What this type of living lifestyle does is provide an uplifting effect on others’ environmental resolve and creates ripple effects in the public consciousness, asking for new forms of community. Like attracts like, so people who are interested in pursuing a living lifestyles will be drawn to these communities, which share communal playgrounds and green spaces, gardens, water sources, tool sheds and meeting places. These places already exist all over the world, only that they have very limited motor vehicle access, meaning that it is rare for outside humans to accidentally encounter them. Public necessities are within walking distance, allowing for the time and space for more spontaneous formations of relationships and the sharing of tasks.
Costa Rica is a natural choice
A true farm represents diversity, growing vegetables, fruits, and grains.
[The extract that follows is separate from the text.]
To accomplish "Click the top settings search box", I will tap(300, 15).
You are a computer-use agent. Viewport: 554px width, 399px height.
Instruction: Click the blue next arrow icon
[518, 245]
Small herds of sheep or goats roam, fish ponds are created, and patches of forest, wetlands, and meadows are retained for balance in the environment, including wild pollinators, soil microbes and songbirds.
Because of the ecologically dynamic landscape of Costa Rica, these natural permaculture factors are already in balance. Springs, rivers, tree cover, insects and so much more that is necessary for an environment in balance are prevalent in this natural wonderland. People who come here to live in a different way, that is slower and more in harmony with nature’s gifts, find that they are richly rewarded by their investment into Costa Rica.
To live in this way, we must check our personal consumption. We determine our environmental impact through the industries that our dollars support. When we allow ourselves this type of living lifestyle, even for a short amount of time, the increase of oxygen to our brains, the natural daylight, and the food and water rich in vitamins and minerals will benefit our bodies so powerfully that our minds and spirits will naturally grow lighter. Our environment is our greatest asset and it is high time that we feel naturally elated by doing the right thing for ourselves, each other and our planet. There is no better time than now. Costa Rica has inspired myself and many others and it is through living in this fertile land that I look forward to a brighter future.